Every minute, system conditions are examined to see if any of the three basic system parameters have changed.  If so, auto mode is executed and the 15-minute cycle clock is reset.

arduino, solar power controller, solar panel, inverter

The entire solar panel including the solar panel charge controller on the right, the inverter and associated equipment in the center, and the front-end Arduino controller on the left

Were there some aspects of this project that you struggled with?

Well, the simplicity of the operation of this device does come at a cost.

The software which implements all the various possibilities of pushbutton combinations is quite involved and required about 800 lines of Arduino/C++ code.

Congratulations on completing such a task! What other components did you use in your project?

The controller is implemented by an Arduino MEGA2560 microcomputer programmed in Arduino/ C++ language.

It consists of the MEGA2560, a 40 character by 4-line LCD display, three push buttons, an on/off switch, and all of the necessary signal conditioning and interface circuitry.

Arduino code:

Ray was kind enough to share his source code with us. You can see his code listed below:

Ray also included his design files for his project; check those out here:

Solar Power Controller Design File

Solar Power Controller Design File – Addeendum

About Ray:

Ray has a Ph.D. in Electrical Engineering, with experience programming in several different languages.
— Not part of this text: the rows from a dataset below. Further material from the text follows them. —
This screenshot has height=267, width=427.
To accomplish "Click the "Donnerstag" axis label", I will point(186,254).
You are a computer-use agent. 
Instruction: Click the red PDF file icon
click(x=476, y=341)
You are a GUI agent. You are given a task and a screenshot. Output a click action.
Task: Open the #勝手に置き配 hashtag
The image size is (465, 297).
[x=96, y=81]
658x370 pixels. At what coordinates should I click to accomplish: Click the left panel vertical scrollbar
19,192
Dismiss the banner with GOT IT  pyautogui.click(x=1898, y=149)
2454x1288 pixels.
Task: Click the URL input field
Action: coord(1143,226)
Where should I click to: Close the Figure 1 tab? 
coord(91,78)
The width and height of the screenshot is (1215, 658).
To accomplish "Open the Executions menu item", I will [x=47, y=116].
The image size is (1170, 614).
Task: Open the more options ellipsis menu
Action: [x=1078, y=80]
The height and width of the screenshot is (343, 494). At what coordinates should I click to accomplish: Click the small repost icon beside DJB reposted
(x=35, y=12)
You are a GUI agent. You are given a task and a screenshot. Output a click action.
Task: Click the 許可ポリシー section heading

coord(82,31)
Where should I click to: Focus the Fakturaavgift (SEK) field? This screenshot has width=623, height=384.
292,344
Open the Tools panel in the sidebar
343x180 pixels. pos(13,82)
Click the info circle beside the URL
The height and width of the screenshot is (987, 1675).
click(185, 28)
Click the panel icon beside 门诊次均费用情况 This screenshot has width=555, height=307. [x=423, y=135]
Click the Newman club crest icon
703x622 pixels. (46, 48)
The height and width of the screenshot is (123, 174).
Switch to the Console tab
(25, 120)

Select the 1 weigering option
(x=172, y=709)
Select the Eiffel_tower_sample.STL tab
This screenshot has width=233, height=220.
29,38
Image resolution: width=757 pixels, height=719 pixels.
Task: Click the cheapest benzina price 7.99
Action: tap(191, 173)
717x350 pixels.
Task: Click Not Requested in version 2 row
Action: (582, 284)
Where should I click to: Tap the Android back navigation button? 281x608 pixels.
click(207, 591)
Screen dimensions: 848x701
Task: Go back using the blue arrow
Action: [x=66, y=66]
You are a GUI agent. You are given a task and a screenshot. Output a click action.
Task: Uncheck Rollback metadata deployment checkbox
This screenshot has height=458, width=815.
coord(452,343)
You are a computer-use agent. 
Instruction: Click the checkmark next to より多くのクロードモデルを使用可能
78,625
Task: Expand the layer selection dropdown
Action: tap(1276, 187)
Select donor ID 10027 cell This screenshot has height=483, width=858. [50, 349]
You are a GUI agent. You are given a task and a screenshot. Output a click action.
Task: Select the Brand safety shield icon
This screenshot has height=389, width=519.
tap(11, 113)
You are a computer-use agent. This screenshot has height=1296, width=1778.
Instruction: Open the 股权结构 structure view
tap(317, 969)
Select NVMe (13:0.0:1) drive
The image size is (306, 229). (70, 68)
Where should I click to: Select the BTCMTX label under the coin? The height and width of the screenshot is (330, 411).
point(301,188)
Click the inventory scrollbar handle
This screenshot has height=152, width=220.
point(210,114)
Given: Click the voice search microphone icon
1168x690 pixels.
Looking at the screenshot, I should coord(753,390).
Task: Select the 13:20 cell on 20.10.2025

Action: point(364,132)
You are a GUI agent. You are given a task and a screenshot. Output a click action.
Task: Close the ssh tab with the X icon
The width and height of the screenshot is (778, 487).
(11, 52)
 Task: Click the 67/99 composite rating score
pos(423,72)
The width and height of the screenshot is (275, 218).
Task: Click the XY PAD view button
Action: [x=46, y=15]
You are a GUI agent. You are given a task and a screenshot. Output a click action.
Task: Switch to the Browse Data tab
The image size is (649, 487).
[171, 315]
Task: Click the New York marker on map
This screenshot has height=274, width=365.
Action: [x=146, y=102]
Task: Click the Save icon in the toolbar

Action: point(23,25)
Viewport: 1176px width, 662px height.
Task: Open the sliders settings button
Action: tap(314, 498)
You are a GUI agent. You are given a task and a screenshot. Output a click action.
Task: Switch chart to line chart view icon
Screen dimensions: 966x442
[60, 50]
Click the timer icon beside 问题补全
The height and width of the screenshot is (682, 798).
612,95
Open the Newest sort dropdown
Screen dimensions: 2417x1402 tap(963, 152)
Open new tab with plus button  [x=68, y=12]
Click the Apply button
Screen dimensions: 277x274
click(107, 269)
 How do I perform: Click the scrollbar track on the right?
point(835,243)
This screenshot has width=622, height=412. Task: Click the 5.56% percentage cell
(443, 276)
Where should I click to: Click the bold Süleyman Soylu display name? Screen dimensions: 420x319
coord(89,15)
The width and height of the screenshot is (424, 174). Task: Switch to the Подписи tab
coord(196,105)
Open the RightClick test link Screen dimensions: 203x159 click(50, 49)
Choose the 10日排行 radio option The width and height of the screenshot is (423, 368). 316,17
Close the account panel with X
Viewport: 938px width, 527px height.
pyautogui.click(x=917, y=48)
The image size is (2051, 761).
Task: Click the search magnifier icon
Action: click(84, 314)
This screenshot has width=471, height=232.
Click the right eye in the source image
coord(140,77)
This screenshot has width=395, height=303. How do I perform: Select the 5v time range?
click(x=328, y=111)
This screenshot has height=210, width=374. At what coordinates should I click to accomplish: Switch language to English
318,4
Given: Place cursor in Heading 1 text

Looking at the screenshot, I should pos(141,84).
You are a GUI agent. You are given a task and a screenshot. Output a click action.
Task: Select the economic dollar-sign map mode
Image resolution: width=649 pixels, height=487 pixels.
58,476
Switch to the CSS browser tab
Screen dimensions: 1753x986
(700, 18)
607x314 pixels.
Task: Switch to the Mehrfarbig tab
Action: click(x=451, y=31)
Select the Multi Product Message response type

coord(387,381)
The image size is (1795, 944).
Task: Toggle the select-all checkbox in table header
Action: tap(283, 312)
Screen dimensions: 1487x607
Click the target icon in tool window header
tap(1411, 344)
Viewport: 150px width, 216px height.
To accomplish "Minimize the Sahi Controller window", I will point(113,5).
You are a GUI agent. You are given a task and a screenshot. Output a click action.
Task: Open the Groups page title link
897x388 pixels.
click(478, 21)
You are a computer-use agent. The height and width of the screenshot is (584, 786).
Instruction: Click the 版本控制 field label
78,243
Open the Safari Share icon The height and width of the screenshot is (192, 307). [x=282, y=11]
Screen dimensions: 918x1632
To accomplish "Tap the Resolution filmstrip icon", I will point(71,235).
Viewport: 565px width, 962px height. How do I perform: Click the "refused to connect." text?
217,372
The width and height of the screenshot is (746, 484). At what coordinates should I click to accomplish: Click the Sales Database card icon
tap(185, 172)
However, this is his first time programming in C++. He is an 80-year-old retiree who developed a newfound interest in Arduino as an affordable platform to accomplish his goals.

3 Comments

  1. Avatar Mike Koens on May 10, 2019 at 4:45 am

    Wow Ray, that is impressive. I have been considering a similar unit for my solar setup, which is very similar to yours,1.8kw of PV panels, 48 volt 600Ahr battery and a 5kw inverter with built in MPPT charger. The one thing I want to do differently, is to switch an optional extra load into the circuit, if the batteries reach full charge with plenty of solar input still available, such as a small aircon unit on the battery box, or an ice maker. I also want to run two inverters, a smaller 500 watt or 1 kw unit when load conditions are light. I find the 5 kw inverter is drawing nearly 2 amps from the battery all night, even without a load at all, and this is a waste of solar/battery power,whereas a smaller inverter will draw proportionally less power at low loads.

  2. Avatar Jay on May 14, 2019 at 12:13 am

    This is awesome, I live in Australia and we get rebates from the government to put up solar on our roof. Any chance you will consider releasing the lot of it as open source code and hardware? I don’t remember seeing where you lived but if you had sun like us this system would be so much better than the 1/4 of the cost you get back from putting it in the grid. So we may pay $0.28 per kw and get $0.08 back

    • Avatar Michael James on May 15, 2019 at 4:41 pm

      Hi Jay, we updated the post to include Rays code and his design write up. I hope this helps!